> _What is expected_:
Exact copies of all the records are to be output.

> _Listed records_:

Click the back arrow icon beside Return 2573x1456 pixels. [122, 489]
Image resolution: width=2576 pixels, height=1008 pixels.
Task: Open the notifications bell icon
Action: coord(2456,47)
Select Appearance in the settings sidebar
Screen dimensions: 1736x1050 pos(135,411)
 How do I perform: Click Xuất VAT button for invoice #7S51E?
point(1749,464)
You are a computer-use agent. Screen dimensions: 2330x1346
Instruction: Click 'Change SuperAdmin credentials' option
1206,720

> _Completed task_:
Click the back arrow icon beside Return 2573x1456 pixels. [122, 489]
Image resolution: width=2576 pixels, height=1008 pixels.
Task: Open the notifications bell icon
Action: coord(2456,47)
Select Appearance in the settings sidebar
Screen dimensions: 1736x1050 pos(135,411)
 How do I perform: Click Xuất VAT button for invoice #7S51E?
point(1749,464)
You are a computer-use agent. Screen dimensions: 2330x1346
Instruction: Click 'Change SuperAdmin credentials' option
1206,720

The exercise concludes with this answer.